我有一系列已转换为代币的推文。其中包括以下内容:
请注意,前两条推文共有 13 个令牌,第三条推文有 3 个。
使用以下代码,我创建了 TF-IDF 值:
vectoriser = sk_text.TfidfVectorizer()
vectoriser.fit(twit_api['text_clean'])
twit_vec = vectoriser.transform(twit_api['text_clean'])
twit_vec.columns = vectoriser.get_feature_names_out()
tokens_enc = twit_vec.toarray()
当我查看每个单词中“发生”的 tf-idf 值时,我得到了值
0.411245612769326530.189064399083763660.1523571031416618这是代码
print(tokens_enc[row_nos[0], vectoriser.vocabulary_['happen']])

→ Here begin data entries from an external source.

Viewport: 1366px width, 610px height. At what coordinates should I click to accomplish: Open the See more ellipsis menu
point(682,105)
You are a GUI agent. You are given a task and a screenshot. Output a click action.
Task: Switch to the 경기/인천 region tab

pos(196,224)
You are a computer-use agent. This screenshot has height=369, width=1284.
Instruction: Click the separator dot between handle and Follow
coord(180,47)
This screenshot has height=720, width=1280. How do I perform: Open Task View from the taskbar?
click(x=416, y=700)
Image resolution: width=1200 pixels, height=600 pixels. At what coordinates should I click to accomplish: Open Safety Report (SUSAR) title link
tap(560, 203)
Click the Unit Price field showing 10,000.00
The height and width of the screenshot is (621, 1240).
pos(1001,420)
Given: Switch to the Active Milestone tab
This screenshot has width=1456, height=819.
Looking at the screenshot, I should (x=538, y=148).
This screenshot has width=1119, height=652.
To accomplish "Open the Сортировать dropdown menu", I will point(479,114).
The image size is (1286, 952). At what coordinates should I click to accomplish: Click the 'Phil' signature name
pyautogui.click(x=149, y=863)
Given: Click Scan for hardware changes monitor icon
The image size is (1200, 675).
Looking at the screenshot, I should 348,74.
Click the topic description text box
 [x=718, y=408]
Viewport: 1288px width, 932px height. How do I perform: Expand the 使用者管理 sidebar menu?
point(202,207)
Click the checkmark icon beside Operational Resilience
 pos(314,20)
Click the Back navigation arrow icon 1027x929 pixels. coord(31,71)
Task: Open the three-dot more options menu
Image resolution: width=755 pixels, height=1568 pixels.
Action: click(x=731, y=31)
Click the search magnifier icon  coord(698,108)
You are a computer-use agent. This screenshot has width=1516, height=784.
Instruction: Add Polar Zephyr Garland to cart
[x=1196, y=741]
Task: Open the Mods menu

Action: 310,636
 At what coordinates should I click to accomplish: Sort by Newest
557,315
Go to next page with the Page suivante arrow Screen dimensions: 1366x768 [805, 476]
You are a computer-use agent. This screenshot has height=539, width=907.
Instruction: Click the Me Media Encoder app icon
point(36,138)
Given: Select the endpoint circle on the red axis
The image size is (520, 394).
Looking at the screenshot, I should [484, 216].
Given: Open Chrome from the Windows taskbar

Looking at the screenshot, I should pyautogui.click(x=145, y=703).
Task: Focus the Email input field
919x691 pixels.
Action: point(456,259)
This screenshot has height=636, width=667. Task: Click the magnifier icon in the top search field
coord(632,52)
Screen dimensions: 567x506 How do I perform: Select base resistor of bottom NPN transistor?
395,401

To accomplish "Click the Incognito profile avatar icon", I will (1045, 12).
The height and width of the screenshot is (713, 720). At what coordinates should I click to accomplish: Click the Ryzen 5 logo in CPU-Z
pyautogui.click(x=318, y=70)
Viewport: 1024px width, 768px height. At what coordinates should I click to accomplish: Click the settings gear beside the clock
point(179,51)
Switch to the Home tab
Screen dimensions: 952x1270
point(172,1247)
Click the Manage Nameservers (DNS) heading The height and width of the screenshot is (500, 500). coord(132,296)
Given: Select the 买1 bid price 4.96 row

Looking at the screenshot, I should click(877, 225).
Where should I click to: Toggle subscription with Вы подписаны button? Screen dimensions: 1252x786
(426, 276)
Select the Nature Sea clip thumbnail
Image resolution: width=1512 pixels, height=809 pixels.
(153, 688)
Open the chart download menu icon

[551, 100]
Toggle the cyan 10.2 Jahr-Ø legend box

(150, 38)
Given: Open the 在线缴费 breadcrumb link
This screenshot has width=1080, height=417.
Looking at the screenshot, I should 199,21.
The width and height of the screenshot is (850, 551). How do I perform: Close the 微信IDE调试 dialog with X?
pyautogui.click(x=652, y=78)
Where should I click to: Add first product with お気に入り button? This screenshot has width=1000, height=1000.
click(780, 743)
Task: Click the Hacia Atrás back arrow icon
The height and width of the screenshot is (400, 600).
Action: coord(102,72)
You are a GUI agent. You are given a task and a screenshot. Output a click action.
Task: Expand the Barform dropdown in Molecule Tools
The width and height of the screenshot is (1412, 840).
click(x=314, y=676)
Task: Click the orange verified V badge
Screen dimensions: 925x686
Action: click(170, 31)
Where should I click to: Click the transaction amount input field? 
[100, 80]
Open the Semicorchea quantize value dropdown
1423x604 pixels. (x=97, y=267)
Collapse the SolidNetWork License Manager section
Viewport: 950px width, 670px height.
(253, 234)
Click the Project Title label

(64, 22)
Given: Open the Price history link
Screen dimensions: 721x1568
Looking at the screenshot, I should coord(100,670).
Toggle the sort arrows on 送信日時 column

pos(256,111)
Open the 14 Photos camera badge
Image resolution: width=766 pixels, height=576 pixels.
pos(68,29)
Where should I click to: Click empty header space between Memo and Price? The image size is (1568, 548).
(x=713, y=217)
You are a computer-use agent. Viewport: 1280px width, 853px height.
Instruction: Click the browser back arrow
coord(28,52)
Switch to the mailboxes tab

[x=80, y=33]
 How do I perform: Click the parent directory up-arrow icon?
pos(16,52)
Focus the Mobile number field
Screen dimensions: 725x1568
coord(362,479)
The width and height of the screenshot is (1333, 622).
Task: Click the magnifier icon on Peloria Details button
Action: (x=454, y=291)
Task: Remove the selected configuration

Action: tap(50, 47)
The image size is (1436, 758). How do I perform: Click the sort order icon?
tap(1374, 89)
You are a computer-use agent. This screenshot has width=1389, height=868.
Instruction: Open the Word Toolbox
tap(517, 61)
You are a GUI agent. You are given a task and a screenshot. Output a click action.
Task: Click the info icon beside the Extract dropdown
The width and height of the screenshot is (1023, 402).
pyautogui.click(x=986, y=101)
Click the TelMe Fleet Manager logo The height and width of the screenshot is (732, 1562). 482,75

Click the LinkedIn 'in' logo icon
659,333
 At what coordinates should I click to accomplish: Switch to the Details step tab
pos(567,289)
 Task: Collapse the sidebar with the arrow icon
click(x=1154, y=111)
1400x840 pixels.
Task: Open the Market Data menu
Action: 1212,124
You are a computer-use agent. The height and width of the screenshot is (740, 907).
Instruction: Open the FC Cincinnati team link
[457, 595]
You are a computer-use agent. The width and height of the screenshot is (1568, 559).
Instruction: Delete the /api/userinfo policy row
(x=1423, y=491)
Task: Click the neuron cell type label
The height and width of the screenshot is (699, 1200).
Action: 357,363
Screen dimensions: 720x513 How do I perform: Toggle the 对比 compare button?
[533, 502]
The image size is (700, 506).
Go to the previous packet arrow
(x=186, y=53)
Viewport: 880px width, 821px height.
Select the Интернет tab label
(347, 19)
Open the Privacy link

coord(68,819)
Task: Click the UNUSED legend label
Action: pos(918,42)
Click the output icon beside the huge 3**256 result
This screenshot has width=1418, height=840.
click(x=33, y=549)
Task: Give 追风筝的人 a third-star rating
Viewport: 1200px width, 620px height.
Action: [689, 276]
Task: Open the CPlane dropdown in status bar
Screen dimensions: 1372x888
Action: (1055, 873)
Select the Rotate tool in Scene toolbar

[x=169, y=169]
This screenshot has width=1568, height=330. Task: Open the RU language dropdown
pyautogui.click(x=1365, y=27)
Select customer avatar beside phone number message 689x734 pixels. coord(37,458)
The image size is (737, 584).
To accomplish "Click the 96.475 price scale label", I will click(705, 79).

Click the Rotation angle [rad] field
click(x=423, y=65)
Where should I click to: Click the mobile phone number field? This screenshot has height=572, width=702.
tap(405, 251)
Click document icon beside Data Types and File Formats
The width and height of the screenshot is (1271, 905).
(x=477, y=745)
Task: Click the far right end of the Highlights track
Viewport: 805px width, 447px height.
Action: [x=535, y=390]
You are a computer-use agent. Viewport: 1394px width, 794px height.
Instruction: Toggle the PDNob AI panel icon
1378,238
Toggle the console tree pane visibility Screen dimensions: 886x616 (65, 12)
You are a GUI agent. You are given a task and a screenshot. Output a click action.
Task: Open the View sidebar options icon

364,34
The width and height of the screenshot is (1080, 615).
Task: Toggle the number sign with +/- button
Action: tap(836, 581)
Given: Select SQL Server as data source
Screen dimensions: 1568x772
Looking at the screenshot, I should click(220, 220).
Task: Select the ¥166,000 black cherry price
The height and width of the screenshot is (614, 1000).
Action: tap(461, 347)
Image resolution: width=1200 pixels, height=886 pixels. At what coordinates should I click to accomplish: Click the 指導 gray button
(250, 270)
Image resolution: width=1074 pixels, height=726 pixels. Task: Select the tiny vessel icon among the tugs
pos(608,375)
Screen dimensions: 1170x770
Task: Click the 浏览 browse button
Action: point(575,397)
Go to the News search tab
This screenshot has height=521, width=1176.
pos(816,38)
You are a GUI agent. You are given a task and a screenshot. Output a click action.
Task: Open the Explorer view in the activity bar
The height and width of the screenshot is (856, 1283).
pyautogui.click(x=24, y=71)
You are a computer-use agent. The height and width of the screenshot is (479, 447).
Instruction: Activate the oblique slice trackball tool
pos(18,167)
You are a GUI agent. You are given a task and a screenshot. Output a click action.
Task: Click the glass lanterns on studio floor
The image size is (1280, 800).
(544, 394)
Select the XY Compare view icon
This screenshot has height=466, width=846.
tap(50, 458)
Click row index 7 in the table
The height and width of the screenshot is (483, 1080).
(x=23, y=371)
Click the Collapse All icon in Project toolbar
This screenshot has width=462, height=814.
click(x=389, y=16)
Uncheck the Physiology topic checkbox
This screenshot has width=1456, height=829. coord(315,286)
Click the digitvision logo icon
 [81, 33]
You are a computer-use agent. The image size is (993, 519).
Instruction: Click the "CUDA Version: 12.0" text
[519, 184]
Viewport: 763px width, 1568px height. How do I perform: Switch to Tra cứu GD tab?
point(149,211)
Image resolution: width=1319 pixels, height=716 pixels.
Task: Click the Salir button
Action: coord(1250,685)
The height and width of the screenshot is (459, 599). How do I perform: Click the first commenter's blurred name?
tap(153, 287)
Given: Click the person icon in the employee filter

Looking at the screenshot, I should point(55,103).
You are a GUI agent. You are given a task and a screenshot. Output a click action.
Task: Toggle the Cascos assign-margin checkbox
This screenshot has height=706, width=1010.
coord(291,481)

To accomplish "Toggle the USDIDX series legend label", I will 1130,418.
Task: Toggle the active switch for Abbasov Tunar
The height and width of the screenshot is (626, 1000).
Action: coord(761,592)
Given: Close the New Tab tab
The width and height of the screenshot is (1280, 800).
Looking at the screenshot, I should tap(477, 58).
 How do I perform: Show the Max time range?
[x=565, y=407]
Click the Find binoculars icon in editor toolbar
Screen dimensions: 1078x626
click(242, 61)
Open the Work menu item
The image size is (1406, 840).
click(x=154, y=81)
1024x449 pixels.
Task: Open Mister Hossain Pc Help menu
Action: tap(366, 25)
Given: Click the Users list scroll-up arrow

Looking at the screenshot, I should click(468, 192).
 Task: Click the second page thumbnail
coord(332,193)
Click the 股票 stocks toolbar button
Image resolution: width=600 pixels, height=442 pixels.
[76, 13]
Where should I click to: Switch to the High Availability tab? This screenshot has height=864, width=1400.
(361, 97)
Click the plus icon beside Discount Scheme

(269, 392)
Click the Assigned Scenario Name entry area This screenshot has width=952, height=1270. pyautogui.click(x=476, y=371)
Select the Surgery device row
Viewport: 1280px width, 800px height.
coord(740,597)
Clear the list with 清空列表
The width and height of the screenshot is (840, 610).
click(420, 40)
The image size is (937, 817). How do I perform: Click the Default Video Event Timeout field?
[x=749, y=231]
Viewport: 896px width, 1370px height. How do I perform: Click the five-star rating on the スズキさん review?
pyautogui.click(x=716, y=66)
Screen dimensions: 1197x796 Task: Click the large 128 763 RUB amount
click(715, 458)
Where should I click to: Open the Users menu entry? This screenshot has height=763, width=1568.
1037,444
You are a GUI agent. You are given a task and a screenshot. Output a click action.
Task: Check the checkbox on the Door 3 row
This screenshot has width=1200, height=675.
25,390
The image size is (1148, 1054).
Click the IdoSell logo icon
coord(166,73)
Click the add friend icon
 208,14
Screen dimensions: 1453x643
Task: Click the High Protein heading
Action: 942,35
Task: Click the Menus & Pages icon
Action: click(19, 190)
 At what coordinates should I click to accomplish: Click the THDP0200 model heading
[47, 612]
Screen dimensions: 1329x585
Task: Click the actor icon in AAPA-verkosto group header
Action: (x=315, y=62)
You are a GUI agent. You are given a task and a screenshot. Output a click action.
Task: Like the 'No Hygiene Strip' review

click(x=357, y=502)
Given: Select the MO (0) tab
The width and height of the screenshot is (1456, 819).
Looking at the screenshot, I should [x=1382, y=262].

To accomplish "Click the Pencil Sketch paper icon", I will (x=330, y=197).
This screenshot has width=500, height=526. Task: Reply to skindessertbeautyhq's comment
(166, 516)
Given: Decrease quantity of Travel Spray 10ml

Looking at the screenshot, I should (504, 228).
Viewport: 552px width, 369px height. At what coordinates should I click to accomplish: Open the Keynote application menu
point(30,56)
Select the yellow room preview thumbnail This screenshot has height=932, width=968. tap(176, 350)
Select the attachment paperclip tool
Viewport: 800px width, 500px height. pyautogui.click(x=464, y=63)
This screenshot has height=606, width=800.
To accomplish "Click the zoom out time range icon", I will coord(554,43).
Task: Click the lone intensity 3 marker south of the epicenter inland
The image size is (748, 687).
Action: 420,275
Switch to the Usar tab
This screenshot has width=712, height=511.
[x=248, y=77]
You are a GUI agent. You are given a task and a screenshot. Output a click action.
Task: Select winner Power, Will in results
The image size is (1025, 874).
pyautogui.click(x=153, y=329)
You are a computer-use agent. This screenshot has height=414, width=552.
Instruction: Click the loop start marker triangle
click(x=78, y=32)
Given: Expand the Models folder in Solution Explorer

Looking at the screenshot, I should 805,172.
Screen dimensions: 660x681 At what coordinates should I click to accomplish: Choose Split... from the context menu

这些价值观对我来说似乎不一致。我希望第一个值等于第二个值的两倍,因为 tf 恰好是两倍,但情况似乎并非如此。
我是不是误会了什么?
有许多参数可以与您的 tfidf 函数一起使用,并且您未指定的参数具有默认值。就您而言,影响您的三个参数是
# ---------------------------
norm{‘l1’, ‘l2’} or None, default=’l2’
Each output row will have unit norm, either:
‘l2’: Sum of squares of vector elements is 1. The cosine similarity between two vectors is their dot product when l2 norm has been applied.
‘l1’: Sum of absolute values of vector elements is 1. See normalize.
None: No normalization.
# ---------------------------
use_idfbool, default=True
Enable inverse-document-frequency reweighting. If False, idf(t) = 1.
# ---------------------------
smooth_idfbool, default=True
Smooth idf weights by adding one to document frequencies, as if an extra document was seen containing every term in the collection exactly once. Prevents zero divisions.
幕后发生了平滑和标准化,但看起来您可以关闭所有这些。尝试如下所示
vectoriser = sk_text.TfidfVectorizer(norm=None, use_idfbool=False, smooth_idfbool=False)
如果没有您的数据集,我无法对此进行测试,但参考这些参数的函数文档将对解决任何进一步的问题有所帮助。